Court Opinion

ID: 9459561
Source: CourtListenerOpinion
Date Created: 2023-08-04 21:24:04.690283+00
Date Added: 2024-06-11T17:36:13.104856
License: Public Domain

*838LAY, Circuit Judge
(concurring).
Although I concur fully with the analysis and holding of Judge Heaney, in view of the dissent filed I feel constrained to make an additional comment.
The cases are legion outlining the role of the trial judge when making comments to the jury. As Judge Matthes summarizes in his dissent, “if a judge deems it desirable for the sake of achieving a just result to comment upon the evidence solely for the purpose of aiding and guiding the jury in arriving at a just and fair verdict he is privileged to do so; but he must be. careful not to intrude upon the province of the jury to make an unfettered and uninfluenced determination of fact matters submitted for their consideration.” (My emphasis.)
When does a trial judge cross the line? If the district judge did not invade permissible boundaries here, then we might as well forget the rhetorical warnings and simply instruct lawyers that in the future this court will not entertain error relating to prejudicial judicial comment. If, as is asserted here, the evidence is so overwhelming, why must any trial judge advise a jury that in his opinion the essential elements of the criminal offense have been proved beyond a reasonable doubt?

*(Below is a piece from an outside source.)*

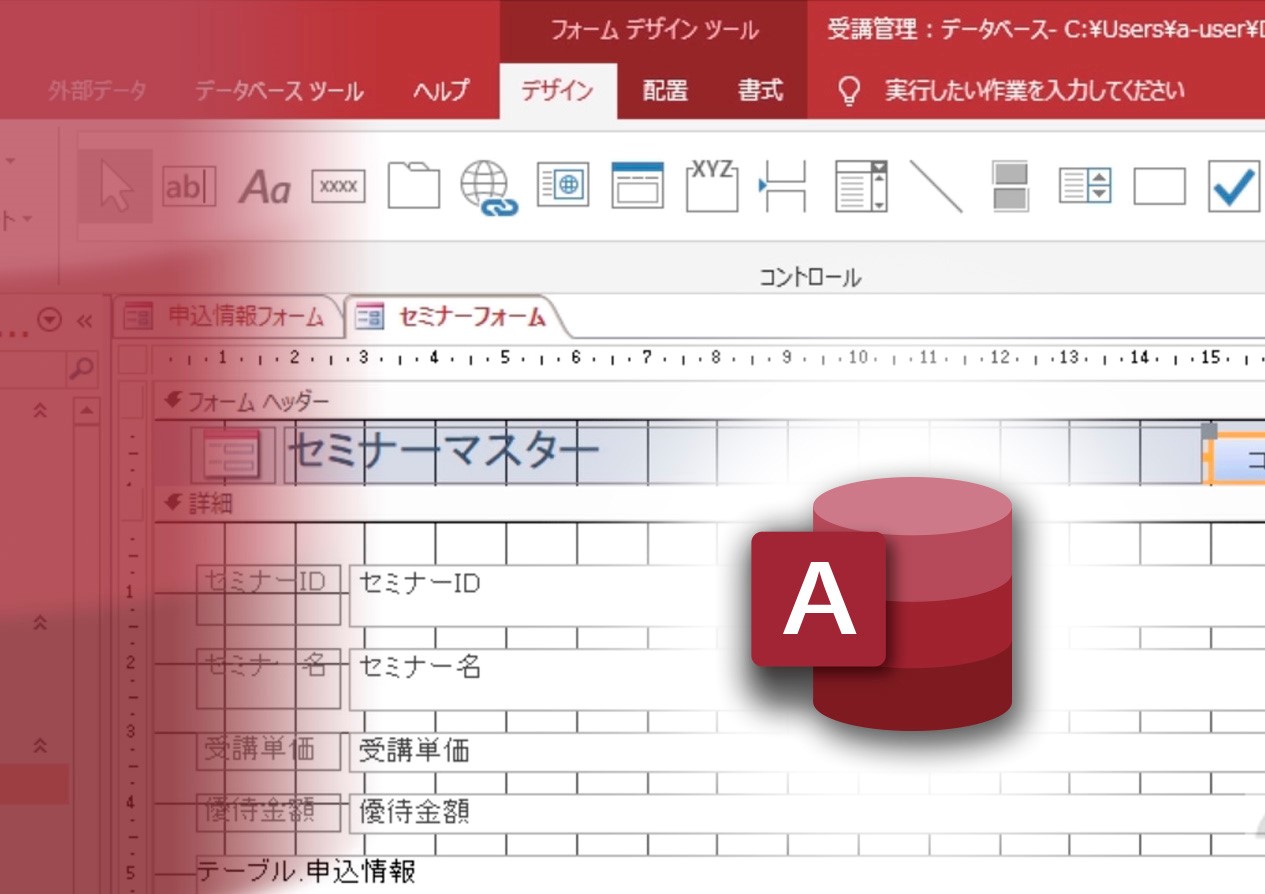
Task: Select the Web Browser control
Action: coord(563,187)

I sense comments such as this are fomented because of a lingering doubt by some jurists that jurors as a whole are not really intelligent enough to come to the right conclusion. This lingering doubt has been the basis down through the years for the continuing invidious attack against the jury system. How wrong this is. Judges have no gifted insight or peculiar competence in determining facts; their view as to what is right and just must always be equated with that of the common man. In this area of the law the benevolent judgment of a judge deserves no higher consideration on the scale of justice than any other man. The danger of such comment is that it places the defendant at an unfair disadvantage since it allows the presid*839ing judge to testify as a professional witness and in a manner no other witness would ever be allowed to do.
When a judge informs a jury that in his opinion the essential elements of a crime have been proven beyond a reasonable doubt, he instructs the jury that the defendant is guilty. To attempt to hold otherwise is to shadow box with reality. When this is done, the judge serves as a fact finder. Yet as a fact finder he possesses the same human frailties, biases and prejudices as the ordinary juror. In fact, he falls far short of the valued expertise of the jury, for the priceless value of the composite jury is its ability to equate conduct in terms of community values and common affairs of life. A single judge cannot possess a similar sense of community values.
We should not forget, as Justice Strong noted almost a century ago in Strauder v. West Virginia, 100 U.S. 303, 308-309, 25 L.Ed. 664 (1879): “The very idea of a jury is a body of men composed of the peers or equals of the person whose rights it is selected or summoned to determine; that is, of his neighbors, fellows, associates, persons having the same legal status in society as that which he holds.” This postulate is destroyed if the judge assumes the thirteenth chair in the jury box.
In a criminal proceeding, whenever any trial judge comments on the evidence in such an unfair manner so as to tell the jury, directly or indirectly, that a defendant is guilty beyond a reasonable doubt, it is my judgment that, regardless of the strength of the evidence, the defendant has been denied a fair trial and due process requires a reversal of the conviction.